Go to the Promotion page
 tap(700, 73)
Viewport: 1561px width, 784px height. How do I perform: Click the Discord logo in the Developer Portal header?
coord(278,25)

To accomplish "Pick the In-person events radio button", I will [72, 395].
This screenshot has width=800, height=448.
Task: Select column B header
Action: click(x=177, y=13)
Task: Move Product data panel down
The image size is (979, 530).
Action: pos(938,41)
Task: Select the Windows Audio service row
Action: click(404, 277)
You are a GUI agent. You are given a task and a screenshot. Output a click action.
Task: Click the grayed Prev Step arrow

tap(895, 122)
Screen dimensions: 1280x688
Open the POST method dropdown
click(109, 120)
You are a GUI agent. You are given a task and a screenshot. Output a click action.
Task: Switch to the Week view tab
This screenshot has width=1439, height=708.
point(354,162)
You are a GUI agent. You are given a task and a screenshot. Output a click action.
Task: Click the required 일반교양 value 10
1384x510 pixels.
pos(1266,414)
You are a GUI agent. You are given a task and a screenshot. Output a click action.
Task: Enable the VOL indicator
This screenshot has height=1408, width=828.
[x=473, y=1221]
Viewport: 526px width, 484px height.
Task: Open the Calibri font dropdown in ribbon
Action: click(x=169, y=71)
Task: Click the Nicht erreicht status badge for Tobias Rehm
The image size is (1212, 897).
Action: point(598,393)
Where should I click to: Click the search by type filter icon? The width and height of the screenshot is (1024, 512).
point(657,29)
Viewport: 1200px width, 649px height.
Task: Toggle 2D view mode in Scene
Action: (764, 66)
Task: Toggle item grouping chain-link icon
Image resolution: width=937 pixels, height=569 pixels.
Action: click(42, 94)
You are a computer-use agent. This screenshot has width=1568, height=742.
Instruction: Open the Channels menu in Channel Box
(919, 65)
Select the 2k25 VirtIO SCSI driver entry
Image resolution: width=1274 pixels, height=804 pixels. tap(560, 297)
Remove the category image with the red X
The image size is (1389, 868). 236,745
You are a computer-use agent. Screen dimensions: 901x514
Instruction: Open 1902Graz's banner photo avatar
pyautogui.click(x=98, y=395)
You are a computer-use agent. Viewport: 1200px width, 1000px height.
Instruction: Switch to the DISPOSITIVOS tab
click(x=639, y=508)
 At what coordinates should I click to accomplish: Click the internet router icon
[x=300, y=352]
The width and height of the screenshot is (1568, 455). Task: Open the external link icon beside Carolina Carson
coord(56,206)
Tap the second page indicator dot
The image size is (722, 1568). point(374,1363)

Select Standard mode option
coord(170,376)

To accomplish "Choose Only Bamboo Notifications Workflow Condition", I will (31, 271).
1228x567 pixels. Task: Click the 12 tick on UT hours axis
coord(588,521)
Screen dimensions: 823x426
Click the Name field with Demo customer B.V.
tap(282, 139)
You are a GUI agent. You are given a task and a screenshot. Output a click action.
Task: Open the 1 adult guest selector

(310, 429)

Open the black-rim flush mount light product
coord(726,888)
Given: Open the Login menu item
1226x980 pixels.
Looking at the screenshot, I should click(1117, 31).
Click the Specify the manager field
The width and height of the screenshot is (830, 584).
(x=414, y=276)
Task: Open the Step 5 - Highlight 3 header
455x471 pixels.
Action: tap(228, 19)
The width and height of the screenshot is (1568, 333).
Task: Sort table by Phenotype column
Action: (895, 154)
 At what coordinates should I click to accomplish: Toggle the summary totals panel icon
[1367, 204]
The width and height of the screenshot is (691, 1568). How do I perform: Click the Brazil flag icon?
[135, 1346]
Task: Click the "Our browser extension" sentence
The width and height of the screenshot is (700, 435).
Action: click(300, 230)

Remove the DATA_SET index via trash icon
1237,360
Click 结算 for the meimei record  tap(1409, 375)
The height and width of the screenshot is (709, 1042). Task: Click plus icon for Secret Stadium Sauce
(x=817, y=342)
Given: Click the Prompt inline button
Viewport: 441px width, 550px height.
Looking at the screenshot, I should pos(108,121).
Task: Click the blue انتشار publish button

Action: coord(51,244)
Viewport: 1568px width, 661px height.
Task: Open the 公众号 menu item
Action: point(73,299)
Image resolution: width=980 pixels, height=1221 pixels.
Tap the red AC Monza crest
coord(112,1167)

+-------+

Task to complete: Go through the records and copy each line with "dimensions" in it.

Result for this exercise:
Screen dimensions: 1280x688
You are a computer-use agent. Screen dimensions: 901x514
Screen dimensions: 823x426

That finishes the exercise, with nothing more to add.